**DOCUMENT SEGMENT:**
⁂
Lilia returns to Tunisia, to the coastal city of Sousse, for the funeral of her uncle Daly, who died under ambiguous circumstances and was hastily buried according to rigid family and religious customs. 
The protagonist’s journey gradually transforms into a personal and emotional investigation. As she attempts to reconstruct the truth behind her uncle’s death, Lilia confronts a network of inherited silences and family secrets that reveal the repression the man endured because of his sexual identity. 
In trying to shed light on the past, the woman is forced to confront her own hidden existence and the romantic relationship she conducts far from the judging gaze of her social environment. The investigative path thus becomes a traversal of familial and collective memory, where the ancestral house and the city of Sousse emerge as symbolic spaces of tension between tradition and transformation. Between mourning and birth, the story follows the trajectory of a subjectivity striving to assert itself against social and legal norms that deny the very possibility of existence. 

Review

5 min read
Reviewed by Beatrice · 13. February 2026
 
“The ideal would be to be able to love a human being, without fear, constraints, or obligations.”
 Simone de Beauvoir 

In a Whisper belongs to that strand of contemporary cinema that interrogates the relationship between intimacy and social structure, revealing how the body and desire become political territories. The film moves along the fragile boundary between memory and identity, constructing a narrative in which the past is not merely an emotional archive, but a device of control and reproduction of power.
⁂
**SHORT TASK 1:**
In the In a Whisper passage, to which city does Lilia return for her uncle Daly's funeral?
⁂
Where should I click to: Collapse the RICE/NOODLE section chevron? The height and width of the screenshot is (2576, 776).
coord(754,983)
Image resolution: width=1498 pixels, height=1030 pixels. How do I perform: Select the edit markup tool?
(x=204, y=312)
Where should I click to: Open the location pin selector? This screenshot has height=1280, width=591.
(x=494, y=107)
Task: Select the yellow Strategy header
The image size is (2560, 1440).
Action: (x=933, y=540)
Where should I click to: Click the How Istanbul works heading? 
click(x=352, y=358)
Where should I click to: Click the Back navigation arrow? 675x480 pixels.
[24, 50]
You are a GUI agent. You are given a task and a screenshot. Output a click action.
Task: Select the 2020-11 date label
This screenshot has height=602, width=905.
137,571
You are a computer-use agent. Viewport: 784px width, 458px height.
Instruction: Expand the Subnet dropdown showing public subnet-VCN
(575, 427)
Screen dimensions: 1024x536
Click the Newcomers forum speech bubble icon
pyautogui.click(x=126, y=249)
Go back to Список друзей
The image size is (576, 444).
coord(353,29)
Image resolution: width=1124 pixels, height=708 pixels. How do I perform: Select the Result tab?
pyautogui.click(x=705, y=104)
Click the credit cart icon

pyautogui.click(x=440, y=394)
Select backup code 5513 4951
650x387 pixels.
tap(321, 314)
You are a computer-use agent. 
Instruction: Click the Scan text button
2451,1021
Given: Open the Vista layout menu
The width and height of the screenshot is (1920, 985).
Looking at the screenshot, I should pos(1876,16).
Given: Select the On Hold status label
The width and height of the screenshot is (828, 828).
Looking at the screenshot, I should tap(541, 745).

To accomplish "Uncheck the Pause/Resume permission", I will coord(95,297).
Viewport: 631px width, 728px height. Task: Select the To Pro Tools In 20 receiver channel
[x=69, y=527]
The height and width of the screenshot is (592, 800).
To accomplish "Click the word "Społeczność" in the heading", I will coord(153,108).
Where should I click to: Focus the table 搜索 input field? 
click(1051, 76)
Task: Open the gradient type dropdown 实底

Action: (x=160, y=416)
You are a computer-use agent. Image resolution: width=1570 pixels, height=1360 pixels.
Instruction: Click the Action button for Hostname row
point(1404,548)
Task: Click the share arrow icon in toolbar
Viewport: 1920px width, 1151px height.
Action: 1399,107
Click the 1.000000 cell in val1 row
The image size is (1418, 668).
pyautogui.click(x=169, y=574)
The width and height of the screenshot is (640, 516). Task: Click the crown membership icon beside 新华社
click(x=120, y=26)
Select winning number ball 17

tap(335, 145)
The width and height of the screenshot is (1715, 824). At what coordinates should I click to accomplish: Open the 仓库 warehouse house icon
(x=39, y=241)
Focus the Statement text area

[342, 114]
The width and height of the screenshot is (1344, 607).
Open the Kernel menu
⁂
**SHORT TASK 2:**
Rewrite the entries from the first one through the line containing "(x=494, y=107)", substituting "capture" for every "screenshot" and leaving everything else as it is.

**WORKED ANSWER 1:**
Sousse, a coastal city in Tunisia.

**WORKED ANSWER 2:**
Where should I click to: Collapse the RICE/NOODLE section chevron? The height and width of the capture is (2576, 776).
coord(754,983)
Image resolution: width=1498 pixels, height=1030 pixels. How do I perform: Select the edit markup tool?
(x=204, y=312)
Where should I click to: Open the location pin selector? This capture has height=1280, width=591.
(x=494, y=107)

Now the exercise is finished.